Mr Lewis said while he accepted the principle that certain references supplied to the court should remain confidential, for example victim statements in domestic violence cases, a letter from an elected public official on council paper was “a different matter”.
“This was a political ally effectively providing assistance to his friend or ally,” Mr Lewis told the judge.
At the sentencing hearing last month, the court had been told Mr Rahman had provided a reference, but the details of the letter had not been read out in full. Mr Lewis said the public had a right to know what had been said.
He said court guidelines recognised the “special position of the press’s role as a public watchdog” and that Mr Jeory’s application as an accredited journalist should be accepted.
Judge Pitts also revealed a number of “very well known” other personalities had supplied references for Ferdhaus but their names remain anonymous.
Ferdhaus’s case was reported by Express.co.uk last month.

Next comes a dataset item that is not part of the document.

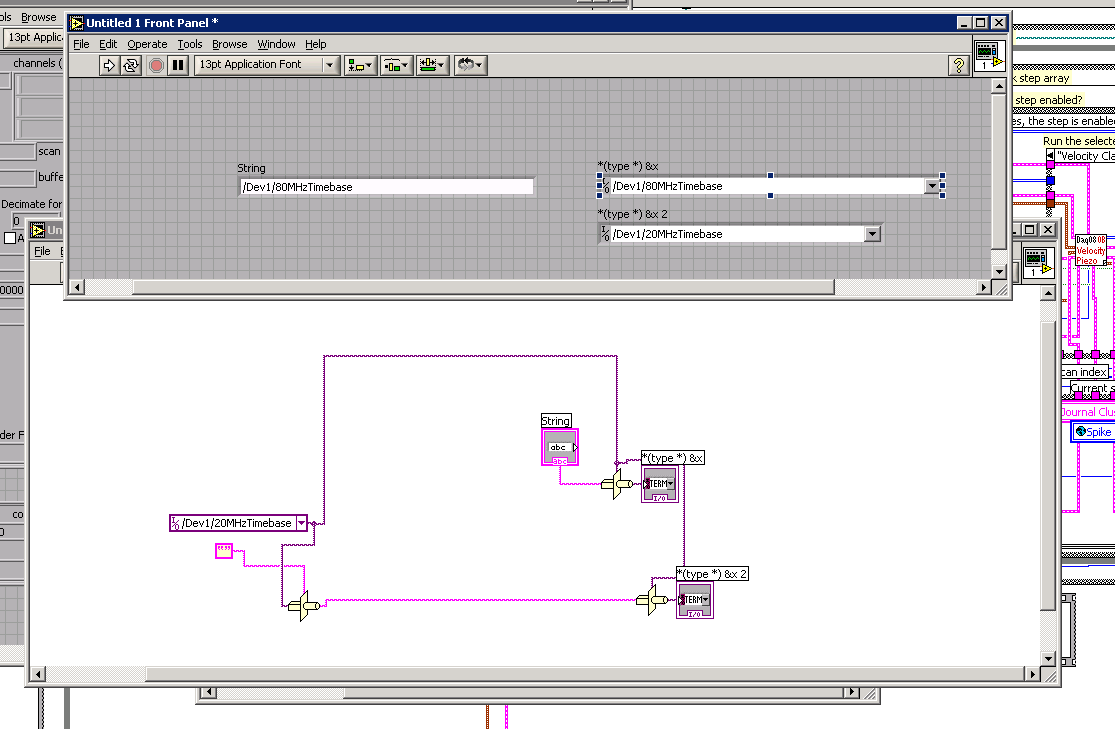The height and width of the screenshot is (729, 1115).
Task: Open the Distribute Objects tool
Action: pos(396,65)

He had admitted his part in a £1.9million “crash for cash” insurance scam between 2006 and 2008. Gangs had rammed expensive cars such as BMWs into each other at drinking parties and Ferdhaus, 40, had a “background” role in the crime.
Until the day of his trail he had tried to pin the blame on his innocent brother Abdul. He had been jailed for 18 months in 2008 for conspiracy to defraud in respect of an almost identical earlier insurance scam between 2002 and 2003.
The businessman was on bail awaiting trial at the time he became embroiled in the later fraud. Ferdhaus had suffered post-traumatic stress disorder after being kidnapped at gunpoint outside his TV station offices in Walthamstow, east London and issued with a £250,000 ransom demand.
When he refused to pay his assailants they tortured him, hanging him upside down and pouring boiling water on his head, before threatening to rape his daughter.
In his reference for Mr Ferdhaus, Mr Rahman wrote: “Mr Ferdhaus has played an instrumental role in promoting British Bangladeshis across the globe through Channel S.
“His contribution to the British Bangladeshi community especially in the fields of media and culture is widely recognised and commendable. Under Mr Ferdhaus’s leadership Channel S was one of the first satellite BME channels to initiate free viewing, connecting the Bangladeshi diaspora across Britain and the world. He has played a critical role in philanthropy, supporting charity and humanitarian organisations following natural disasters.
“As a prominent media personality, I have always known him to be constructive, critical but impartial as an anchor on community and current affairs.”
In his reference, Deputy Mayor Councillor Ahmed said Ferdhaus influenced his thinking on policies. He said Ferdhaus’s ‘Reality with Mahee’ Tv programme was “particularly useful”.
He wrote: “His programme helped the community enormously as his show always talk about real issues and problems (sic). I often watch his programme and find it very useful particularly his suggestions and recommendations to solve these problems.
“As founder of Channel S (Number one Bangladeshi TV channel in UK) he has always helped us promoting the good initiatives particularly the community safety issues, recent example was that when Tower Hamlets facilitated the biggest police operation in the country, he sent his camera crew in the middle of the night with reporters which was broadcast in the channel extensively (sic).
“As TV presenter and Founder of TV channel he has his own community intelligence which he often share with us in order to resolve problems in our community particularly drugs, prostitution and antisocial behaviour related problems.”